> Listed records:
■ ■ ■ ■ ■
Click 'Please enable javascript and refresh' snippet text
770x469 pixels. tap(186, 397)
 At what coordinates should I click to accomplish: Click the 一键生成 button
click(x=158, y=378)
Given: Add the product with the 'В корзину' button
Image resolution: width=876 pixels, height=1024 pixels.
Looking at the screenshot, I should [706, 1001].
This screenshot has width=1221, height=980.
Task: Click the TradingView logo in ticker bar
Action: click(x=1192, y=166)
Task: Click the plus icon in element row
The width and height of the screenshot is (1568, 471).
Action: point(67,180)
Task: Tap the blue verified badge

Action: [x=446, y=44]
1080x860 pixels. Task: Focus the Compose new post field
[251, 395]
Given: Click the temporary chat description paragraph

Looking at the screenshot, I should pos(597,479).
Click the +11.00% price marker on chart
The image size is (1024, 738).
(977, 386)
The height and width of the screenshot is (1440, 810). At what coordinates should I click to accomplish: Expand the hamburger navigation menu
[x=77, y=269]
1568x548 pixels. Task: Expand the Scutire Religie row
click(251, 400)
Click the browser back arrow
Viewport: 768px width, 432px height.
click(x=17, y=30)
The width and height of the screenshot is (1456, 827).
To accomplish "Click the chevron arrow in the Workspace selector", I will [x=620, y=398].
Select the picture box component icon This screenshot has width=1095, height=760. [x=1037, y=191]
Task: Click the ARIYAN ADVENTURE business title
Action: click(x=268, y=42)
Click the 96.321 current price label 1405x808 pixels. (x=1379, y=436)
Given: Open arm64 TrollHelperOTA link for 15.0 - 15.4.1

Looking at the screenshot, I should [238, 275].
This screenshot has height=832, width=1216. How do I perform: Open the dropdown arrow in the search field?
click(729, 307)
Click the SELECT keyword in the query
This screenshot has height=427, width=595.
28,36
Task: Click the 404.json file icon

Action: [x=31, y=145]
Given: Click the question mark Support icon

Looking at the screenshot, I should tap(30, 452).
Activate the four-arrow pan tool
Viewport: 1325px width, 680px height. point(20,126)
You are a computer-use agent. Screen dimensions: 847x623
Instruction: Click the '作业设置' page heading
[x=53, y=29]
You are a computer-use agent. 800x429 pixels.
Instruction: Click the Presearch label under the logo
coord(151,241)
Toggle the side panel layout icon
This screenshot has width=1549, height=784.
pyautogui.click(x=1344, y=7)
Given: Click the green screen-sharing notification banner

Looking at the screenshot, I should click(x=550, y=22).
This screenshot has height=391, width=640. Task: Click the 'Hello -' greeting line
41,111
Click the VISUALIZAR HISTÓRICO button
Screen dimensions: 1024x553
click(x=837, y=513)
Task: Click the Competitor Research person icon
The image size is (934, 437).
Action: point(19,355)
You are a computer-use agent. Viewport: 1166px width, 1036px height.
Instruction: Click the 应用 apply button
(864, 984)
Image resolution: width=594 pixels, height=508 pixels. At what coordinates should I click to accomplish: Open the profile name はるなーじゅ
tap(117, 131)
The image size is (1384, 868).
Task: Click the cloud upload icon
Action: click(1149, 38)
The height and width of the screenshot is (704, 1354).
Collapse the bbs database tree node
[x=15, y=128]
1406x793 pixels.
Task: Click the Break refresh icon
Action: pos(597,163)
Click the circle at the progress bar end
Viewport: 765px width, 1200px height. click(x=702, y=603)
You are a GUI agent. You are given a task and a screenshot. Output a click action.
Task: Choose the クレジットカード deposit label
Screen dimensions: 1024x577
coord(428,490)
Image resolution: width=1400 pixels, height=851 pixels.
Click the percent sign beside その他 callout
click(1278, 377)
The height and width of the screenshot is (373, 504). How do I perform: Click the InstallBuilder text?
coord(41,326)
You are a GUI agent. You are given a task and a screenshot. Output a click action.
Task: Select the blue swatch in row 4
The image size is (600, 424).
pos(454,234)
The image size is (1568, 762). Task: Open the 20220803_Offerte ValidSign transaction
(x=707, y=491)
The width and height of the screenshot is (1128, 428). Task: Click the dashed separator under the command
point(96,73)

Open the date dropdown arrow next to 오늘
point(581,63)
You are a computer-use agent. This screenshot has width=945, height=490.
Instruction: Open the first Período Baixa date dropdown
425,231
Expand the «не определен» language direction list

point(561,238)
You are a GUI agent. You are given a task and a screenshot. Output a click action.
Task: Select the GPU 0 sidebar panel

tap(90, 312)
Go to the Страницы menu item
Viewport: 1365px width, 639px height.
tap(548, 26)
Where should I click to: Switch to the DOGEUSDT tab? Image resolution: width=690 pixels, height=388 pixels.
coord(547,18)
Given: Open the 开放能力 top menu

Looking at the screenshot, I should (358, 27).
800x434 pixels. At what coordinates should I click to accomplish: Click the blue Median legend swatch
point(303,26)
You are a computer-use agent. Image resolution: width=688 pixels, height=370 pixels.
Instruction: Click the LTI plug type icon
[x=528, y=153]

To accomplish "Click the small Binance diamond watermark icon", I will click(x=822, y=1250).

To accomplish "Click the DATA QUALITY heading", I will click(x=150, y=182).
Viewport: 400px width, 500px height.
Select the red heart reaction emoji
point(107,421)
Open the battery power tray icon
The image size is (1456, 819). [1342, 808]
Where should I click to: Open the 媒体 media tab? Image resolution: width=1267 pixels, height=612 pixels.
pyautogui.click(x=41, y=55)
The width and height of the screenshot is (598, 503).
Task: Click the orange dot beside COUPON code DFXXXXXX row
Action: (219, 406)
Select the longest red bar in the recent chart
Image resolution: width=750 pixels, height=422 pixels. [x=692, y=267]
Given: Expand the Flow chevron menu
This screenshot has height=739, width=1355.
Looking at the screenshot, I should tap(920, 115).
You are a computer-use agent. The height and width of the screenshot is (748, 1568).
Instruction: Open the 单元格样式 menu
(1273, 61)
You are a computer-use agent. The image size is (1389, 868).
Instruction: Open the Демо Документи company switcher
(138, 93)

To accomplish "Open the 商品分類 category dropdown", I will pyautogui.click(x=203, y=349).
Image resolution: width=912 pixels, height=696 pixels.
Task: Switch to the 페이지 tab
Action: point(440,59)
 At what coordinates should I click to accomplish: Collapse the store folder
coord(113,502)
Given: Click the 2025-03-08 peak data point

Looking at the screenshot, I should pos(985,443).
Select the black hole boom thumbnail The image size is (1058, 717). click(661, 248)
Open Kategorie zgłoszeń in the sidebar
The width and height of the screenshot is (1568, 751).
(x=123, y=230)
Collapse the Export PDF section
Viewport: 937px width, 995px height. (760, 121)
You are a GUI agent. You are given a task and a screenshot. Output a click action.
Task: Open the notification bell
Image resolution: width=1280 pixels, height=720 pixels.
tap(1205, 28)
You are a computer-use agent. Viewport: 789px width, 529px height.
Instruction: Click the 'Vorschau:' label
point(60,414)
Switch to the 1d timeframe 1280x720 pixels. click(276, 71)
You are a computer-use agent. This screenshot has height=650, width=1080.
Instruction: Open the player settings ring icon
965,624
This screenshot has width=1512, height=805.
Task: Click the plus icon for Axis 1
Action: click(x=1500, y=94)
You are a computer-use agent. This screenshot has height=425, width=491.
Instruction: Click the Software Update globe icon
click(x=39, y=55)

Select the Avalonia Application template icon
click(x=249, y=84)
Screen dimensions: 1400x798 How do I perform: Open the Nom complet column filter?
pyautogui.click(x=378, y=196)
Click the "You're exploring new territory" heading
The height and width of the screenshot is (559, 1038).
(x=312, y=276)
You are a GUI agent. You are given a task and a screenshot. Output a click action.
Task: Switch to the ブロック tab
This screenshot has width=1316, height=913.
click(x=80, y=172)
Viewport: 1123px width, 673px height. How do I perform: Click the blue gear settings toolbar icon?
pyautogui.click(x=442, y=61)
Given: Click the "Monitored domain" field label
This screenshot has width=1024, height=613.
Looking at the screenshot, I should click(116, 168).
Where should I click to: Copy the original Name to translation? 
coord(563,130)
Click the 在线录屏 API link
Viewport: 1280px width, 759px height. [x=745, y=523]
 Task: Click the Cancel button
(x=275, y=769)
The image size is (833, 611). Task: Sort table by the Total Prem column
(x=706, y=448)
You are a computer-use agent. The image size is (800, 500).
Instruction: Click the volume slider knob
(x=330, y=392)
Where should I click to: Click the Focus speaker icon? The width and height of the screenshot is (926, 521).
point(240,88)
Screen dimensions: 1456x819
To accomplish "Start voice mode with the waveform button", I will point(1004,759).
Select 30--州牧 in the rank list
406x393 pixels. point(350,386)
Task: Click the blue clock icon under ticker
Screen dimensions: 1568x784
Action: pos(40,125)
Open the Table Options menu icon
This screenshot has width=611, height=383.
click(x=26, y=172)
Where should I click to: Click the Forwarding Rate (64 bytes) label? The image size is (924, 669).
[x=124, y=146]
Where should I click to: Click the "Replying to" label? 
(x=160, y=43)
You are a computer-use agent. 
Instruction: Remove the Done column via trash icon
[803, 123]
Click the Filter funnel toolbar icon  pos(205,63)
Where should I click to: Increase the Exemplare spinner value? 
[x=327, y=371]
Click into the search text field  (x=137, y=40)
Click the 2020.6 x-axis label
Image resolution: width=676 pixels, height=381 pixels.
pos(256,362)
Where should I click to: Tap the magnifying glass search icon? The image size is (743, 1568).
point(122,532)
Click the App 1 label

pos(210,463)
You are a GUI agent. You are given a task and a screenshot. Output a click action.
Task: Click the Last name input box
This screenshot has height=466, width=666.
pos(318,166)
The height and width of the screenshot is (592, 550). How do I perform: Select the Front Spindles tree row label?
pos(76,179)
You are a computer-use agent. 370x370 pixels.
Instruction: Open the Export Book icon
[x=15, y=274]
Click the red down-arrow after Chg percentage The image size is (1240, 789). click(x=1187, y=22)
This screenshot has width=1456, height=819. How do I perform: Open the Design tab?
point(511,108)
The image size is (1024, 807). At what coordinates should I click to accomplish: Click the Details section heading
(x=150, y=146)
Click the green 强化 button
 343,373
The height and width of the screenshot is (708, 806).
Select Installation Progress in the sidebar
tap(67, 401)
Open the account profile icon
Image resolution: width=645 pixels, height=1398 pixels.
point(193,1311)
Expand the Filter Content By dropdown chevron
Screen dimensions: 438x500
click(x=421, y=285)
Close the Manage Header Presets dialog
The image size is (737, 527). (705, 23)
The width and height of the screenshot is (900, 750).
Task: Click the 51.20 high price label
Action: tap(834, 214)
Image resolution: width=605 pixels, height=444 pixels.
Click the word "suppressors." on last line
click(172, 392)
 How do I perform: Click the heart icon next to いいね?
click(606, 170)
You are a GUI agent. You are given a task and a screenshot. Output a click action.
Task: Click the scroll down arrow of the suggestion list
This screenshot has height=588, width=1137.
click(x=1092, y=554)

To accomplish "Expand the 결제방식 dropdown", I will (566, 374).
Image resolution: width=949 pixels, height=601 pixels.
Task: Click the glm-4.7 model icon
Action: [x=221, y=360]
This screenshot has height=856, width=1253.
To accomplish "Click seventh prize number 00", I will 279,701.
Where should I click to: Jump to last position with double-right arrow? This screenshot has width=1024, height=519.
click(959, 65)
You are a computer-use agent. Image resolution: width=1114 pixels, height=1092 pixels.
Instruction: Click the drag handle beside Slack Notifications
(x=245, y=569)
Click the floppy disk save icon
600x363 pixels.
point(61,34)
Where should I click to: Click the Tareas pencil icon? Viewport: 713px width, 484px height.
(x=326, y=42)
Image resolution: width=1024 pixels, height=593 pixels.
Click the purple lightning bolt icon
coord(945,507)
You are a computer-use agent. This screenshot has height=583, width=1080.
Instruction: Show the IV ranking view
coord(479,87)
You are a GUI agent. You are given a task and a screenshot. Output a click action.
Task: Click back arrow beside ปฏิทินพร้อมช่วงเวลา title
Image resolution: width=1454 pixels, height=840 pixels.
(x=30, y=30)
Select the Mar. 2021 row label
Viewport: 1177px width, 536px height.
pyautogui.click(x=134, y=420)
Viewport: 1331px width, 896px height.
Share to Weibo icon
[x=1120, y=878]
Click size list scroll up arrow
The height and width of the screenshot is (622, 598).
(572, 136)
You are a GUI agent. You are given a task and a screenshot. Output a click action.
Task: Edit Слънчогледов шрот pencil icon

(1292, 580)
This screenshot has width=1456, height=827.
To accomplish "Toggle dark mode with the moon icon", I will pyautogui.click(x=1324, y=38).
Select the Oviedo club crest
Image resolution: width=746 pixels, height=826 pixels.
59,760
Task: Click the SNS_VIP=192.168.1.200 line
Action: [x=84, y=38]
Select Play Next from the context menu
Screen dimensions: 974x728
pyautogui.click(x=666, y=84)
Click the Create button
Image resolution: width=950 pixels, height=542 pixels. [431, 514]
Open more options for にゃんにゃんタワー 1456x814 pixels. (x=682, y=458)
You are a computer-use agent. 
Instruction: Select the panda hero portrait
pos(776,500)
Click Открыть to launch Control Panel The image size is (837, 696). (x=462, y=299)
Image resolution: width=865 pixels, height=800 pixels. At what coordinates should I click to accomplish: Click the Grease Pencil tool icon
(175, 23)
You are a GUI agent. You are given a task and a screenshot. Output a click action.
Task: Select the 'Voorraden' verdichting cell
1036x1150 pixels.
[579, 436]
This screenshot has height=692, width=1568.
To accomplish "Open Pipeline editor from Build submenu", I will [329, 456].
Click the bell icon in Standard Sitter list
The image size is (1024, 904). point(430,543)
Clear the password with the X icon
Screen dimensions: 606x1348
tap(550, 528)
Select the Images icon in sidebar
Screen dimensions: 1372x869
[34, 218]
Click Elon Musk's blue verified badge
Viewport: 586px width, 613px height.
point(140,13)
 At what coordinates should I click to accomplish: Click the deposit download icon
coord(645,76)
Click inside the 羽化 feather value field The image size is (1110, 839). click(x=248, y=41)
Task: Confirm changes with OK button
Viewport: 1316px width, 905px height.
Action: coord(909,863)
■ ■ ■ ■ ■
> Task prompt: Looking at the records above, count the lines with the word "back" in them; reply with the number only.

> Answer: 2